START STORED RECORDS

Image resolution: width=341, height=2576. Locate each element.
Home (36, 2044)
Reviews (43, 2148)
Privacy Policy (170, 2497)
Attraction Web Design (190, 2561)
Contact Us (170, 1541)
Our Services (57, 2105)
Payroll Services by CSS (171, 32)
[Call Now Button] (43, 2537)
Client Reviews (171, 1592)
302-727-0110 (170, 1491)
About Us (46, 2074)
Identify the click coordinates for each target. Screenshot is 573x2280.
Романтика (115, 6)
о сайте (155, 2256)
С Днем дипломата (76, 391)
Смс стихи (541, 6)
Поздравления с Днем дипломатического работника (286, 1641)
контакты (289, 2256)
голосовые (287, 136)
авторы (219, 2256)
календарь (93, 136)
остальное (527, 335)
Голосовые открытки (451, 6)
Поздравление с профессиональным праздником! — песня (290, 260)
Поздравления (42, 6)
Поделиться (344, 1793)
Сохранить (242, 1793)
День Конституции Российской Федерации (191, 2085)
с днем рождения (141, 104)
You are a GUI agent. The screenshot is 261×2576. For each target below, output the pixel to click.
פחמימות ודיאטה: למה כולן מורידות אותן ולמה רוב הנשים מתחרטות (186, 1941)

END STORED RECORDS

*DIRECTIONS FOR THIS TASK*: Reproduce every line of the items above with no changes at all.

*ANSWER TO THIS EXERCISE*:
Image resolution: width=341, height=2576. Locate each element.
Home (36, 2044)
Reviews (43, 2148)
Privacy Policy (170, 2497)
Attraction Web Design (190, 2561)
Contact Us (170, 1541)
Our Services (57, 2105)
Payroll Services by CSS (171, 32)
[Call Now Button] (43, 2537)
Client Reviews (171, 1592)
302-727-0110 (170, 1491)
About Us (46, 2074)
Identify the click coordinates for each target. Screenshot is 573x2280.
Романтика (115, 6)
о сайте (155, 2256)
С Днем дипломата (76, 391)
Смс стихи (541, 6)
Поздравления с Днем дипломатического работника (286, 1641)
контакты (289, 2256)
голосовые (287, 136)
авторы (219, 2256)
календарь (93, 136)
остальное (527, 335)
Голосовые открытки (451, 6)
Поздравление с профессиональным праздником! — песня (290, 260)
Поздравления (42, 6)
Поделиться (344, 1793)
Сохранить (242, 1793)
День Конституции Российской Федерации (191, 2085)
с днем рождения (141, 104)
You are a GUI agent. The screenshot is 261×2576. For each target below, output the pixel to click.
פחמימות ודיאטה: למה כולן מורידות אותן ולמה רוב הנשים מתחרטות (186, 1941)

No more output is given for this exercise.